Page text section start
It's been a pretty darn good few months for proponents of medicinal, well, insert your drug of choice here. With the news that medicinal marijuana growing by leaps and bounds in the US, recent reports that MDMA may help treat sufferers of severe psychological trauma, along with report stating that MDMA could be a prescription drug by 2021, and a study that determined that psychedelics may improve mental health, comes more good news: psychedelics may be ablet to help treat cluster headaches, some of the most intensely painful headaches people can get. In fact, some sufferers actually commit suicide to escape the unbearable pain.
Artist's rendition of a cluster headache.
According to Brian E. McGeeney, MD, MPH, a neurologist and Assistant Professor of Neurology at Boston University School of Medicine, cluster headaches are a “disorder that destroys people emotionally. The use of hallucinogens gives them a break, which they wouldn’t otherwise get. Many feel ignored or let down by the medical community. Physicians lose interest in them as treatments don’t work. The use of [psychedelics] is a last resort.”
Cluster headaches can be likened to “an icepick piercing your brain through your eyes,” and can last for up to 90 minutes, at times debilitating patients so intensely that they can't function normally in society - and there's no known cure. In fact, the suicide rate is 20 times higher than the national average for cluster headache patients, according to a report published by the Multidisciplinary Association for Psychedelic Studies (MAPS), a 501(c)(3) non-profit research and educational organisation dedicated to expanding the usages of psychedelics and marijuana.
Page text section end
Provided data section start
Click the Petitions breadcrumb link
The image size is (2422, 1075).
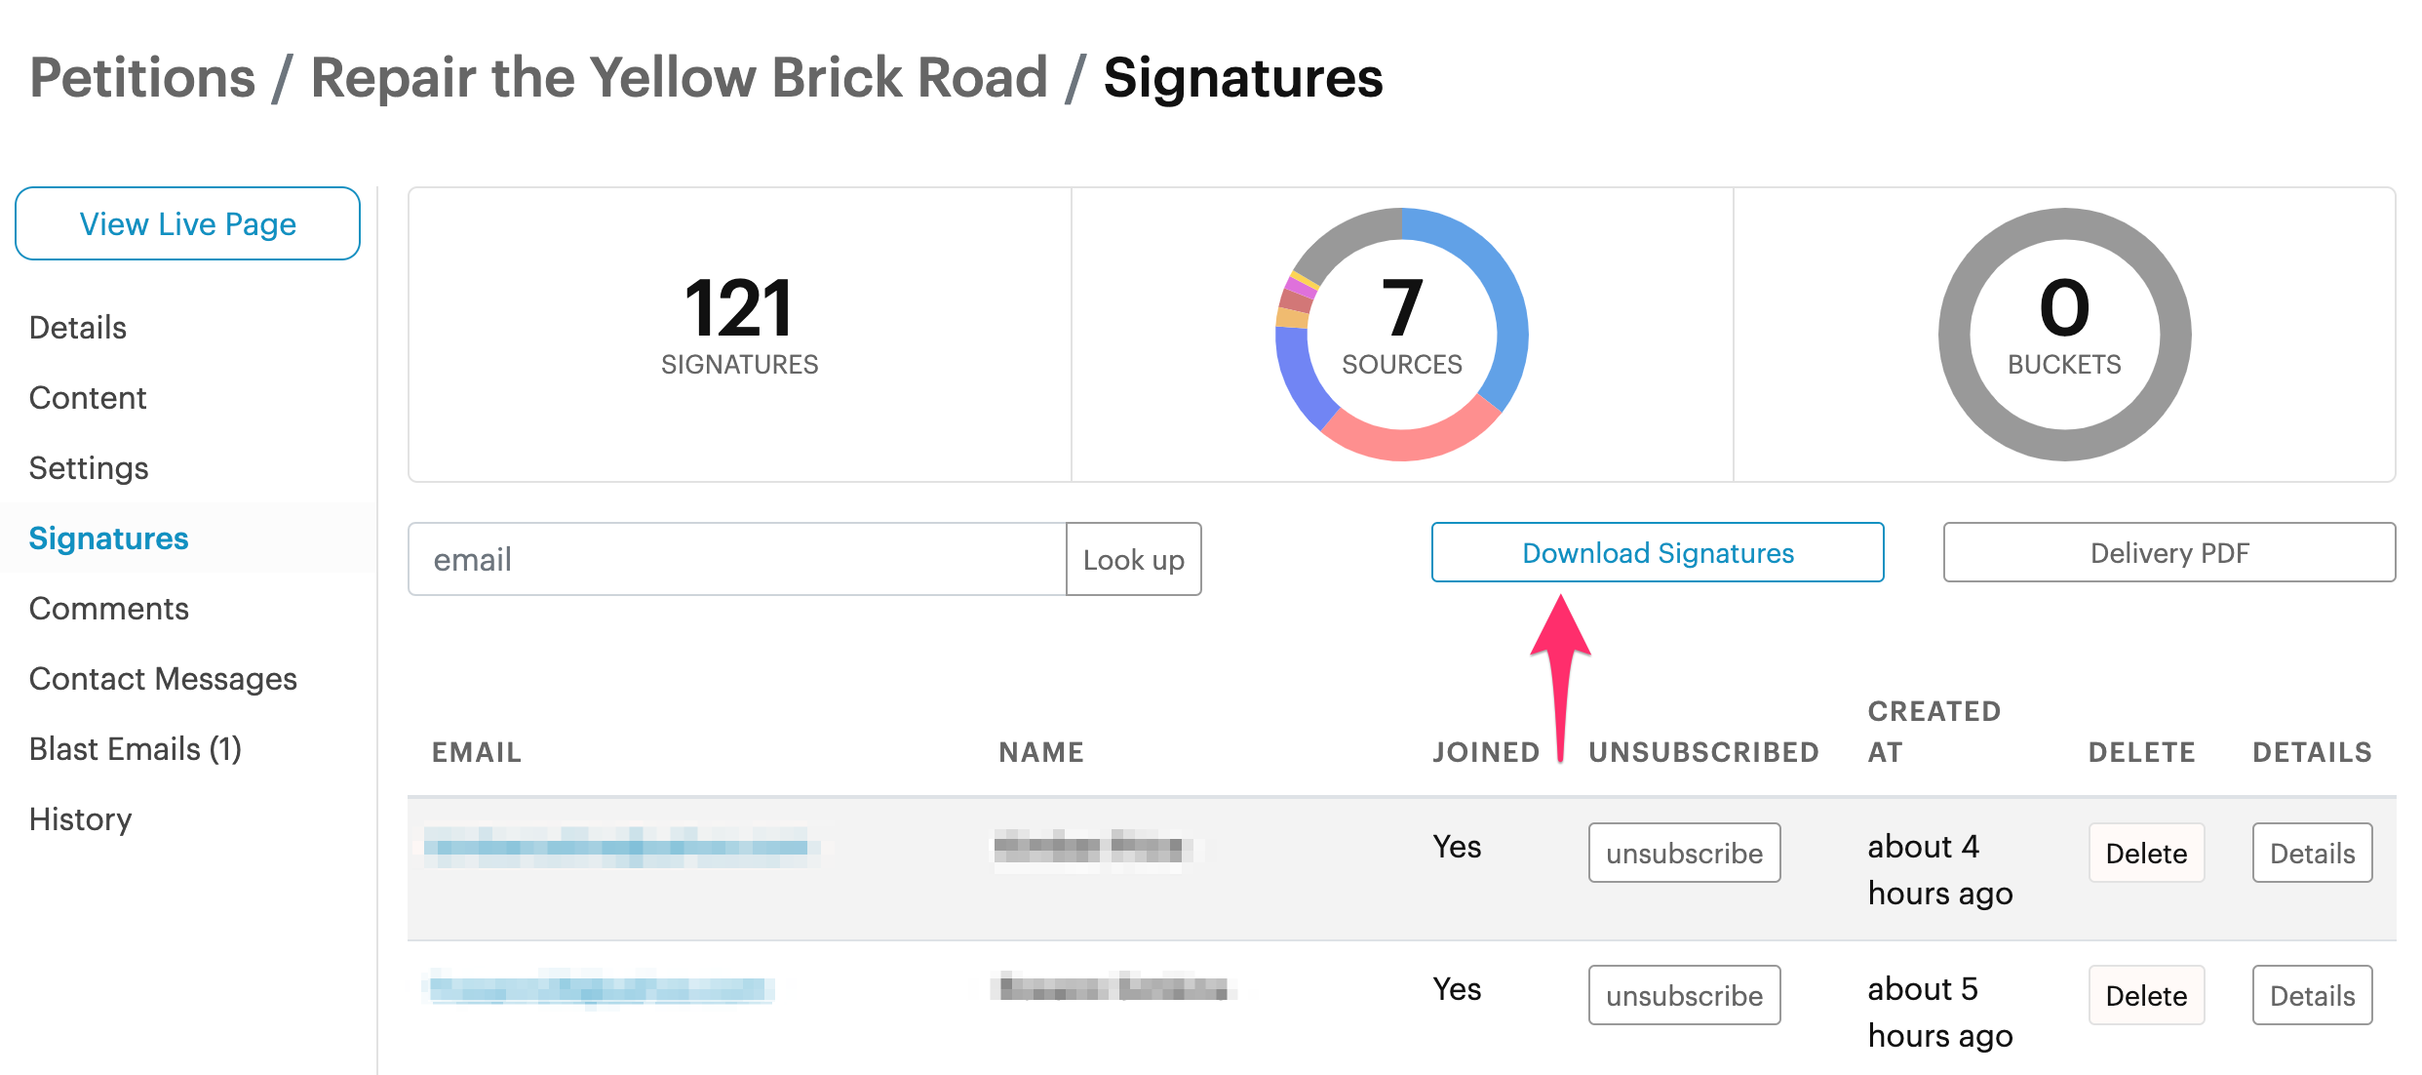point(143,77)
Provided data section end
Provided data section start
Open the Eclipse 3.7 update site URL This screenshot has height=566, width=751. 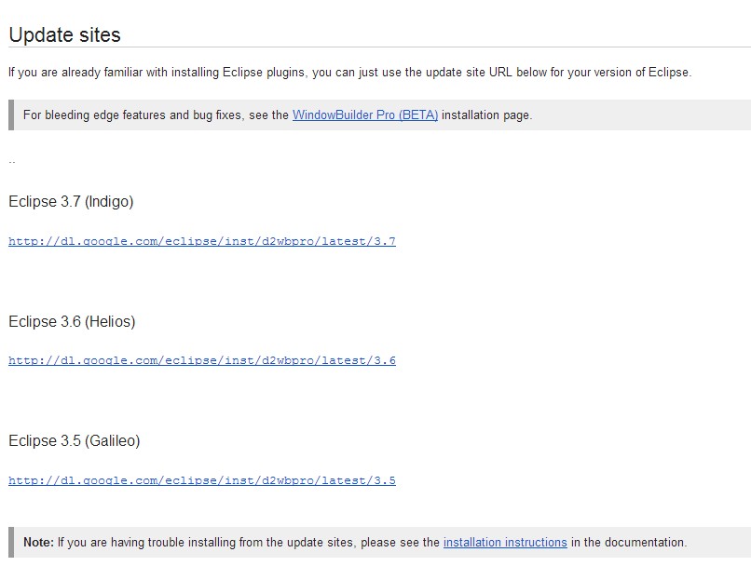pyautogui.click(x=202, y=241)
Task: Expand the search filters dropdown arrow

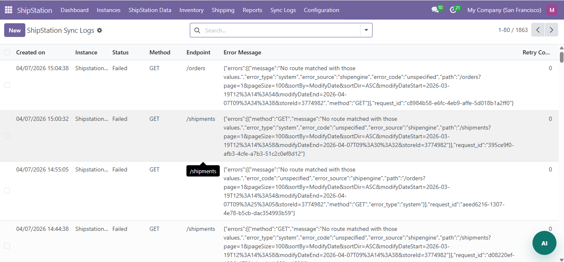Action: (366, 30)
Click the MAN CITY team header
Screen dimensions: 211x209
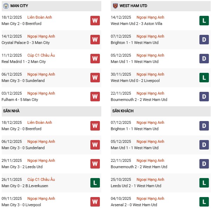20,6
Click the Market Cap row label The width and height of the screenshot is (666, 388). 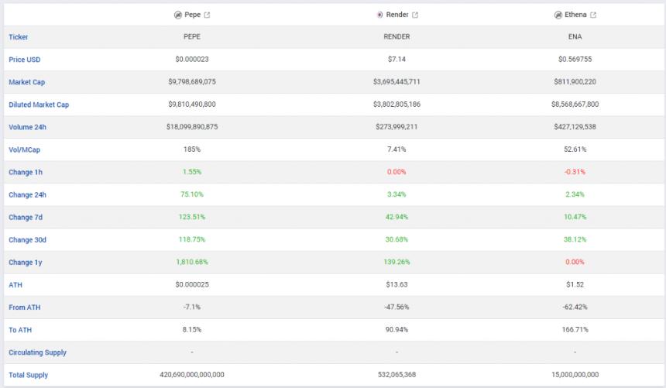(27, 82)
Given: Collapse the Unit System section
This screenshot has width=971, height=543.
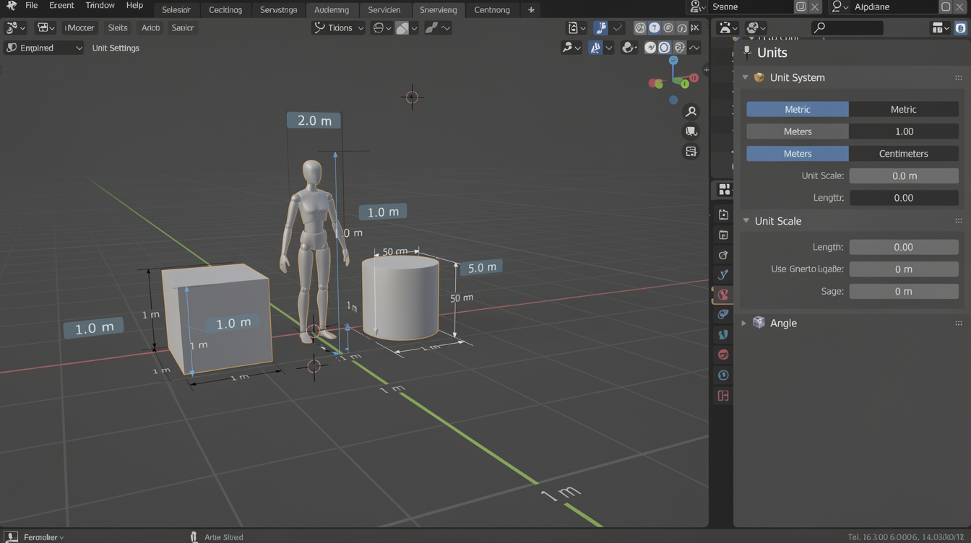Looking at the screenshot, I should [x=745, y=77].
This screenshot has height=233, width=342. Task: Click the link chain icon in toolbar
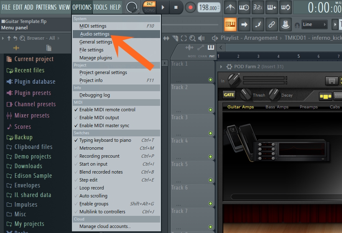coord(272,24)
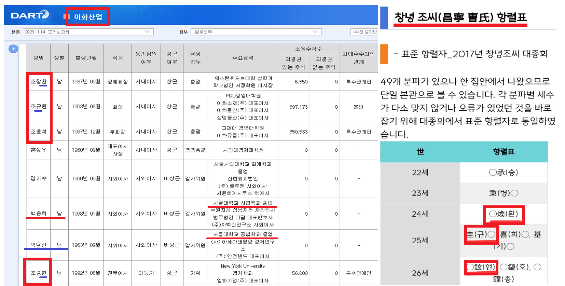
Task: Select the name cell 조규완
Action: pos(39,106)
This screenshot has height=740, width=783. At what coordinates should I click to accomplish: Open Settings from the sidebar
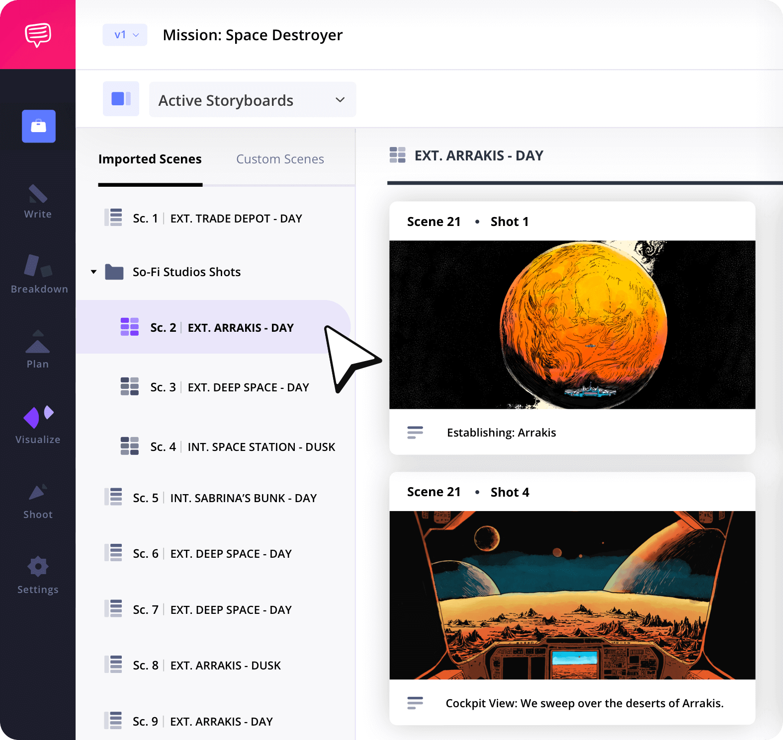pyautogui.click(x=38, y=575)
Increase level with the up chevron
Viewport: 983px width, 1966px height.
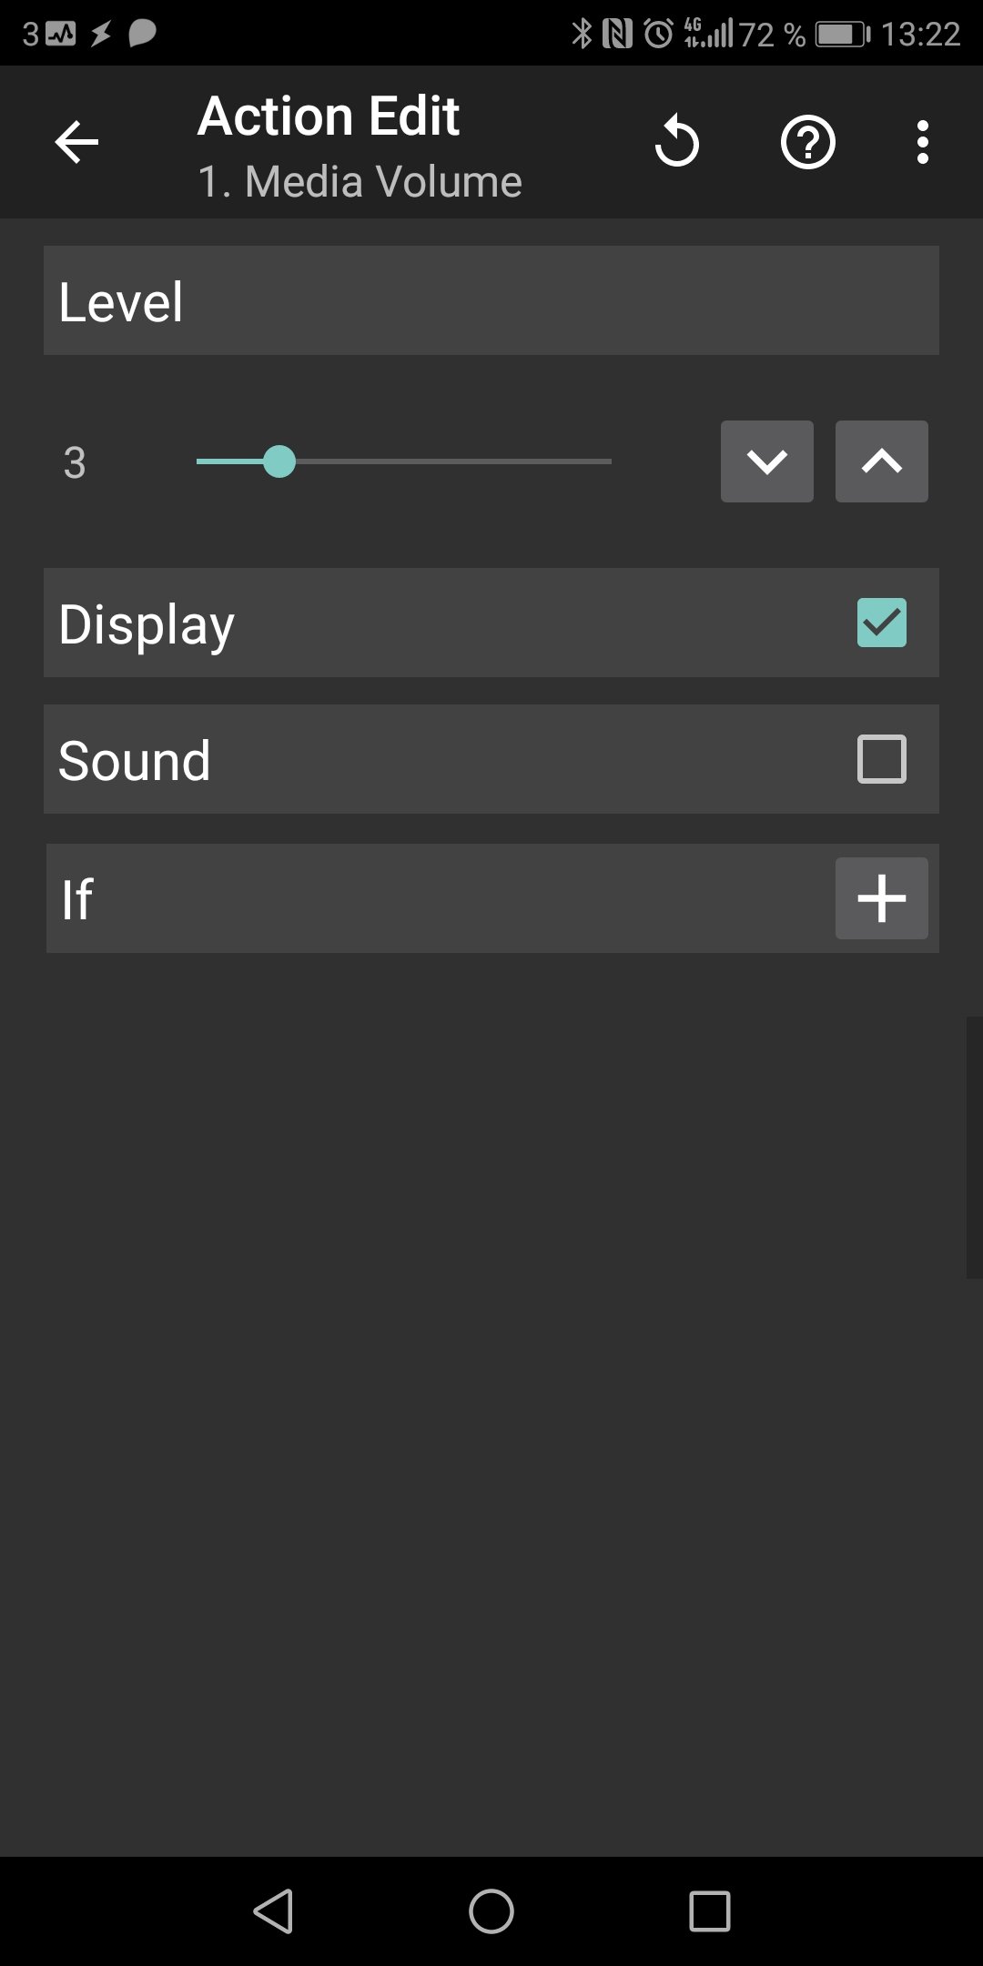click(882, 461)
Provided data section end
- [Tasks and exercises]
A - Reproduce the passage of the cluster headache article starting with "It's been a" and going on through "a cluster headache.".
B - According to the cluster headache article, how many times higher is the suicide rate for cluster headache patients than the national average?

- [List of answers]
A -
It's been a pretty darn good few months for proponents of medicinal, well, insert your drug of choice here. With the news that medicinal marijuana growing by leaps and bounds in the US, recent reports that MDMA may help treat sufferers of severe psychological trauma, along with report stating that MDMA could be a prescription drug by 2021, and a study that determined that psychedelics may improve mental health, comes more good news: psychedelics may be ablet to help treat cluster headaches, some of the most intensely painful headaches people can get. In fact, some sufferers actually commit suicide to escape the unbearable pain.
Artist's rendition of a cluster headache.

B - It is 20 times higher than the national average.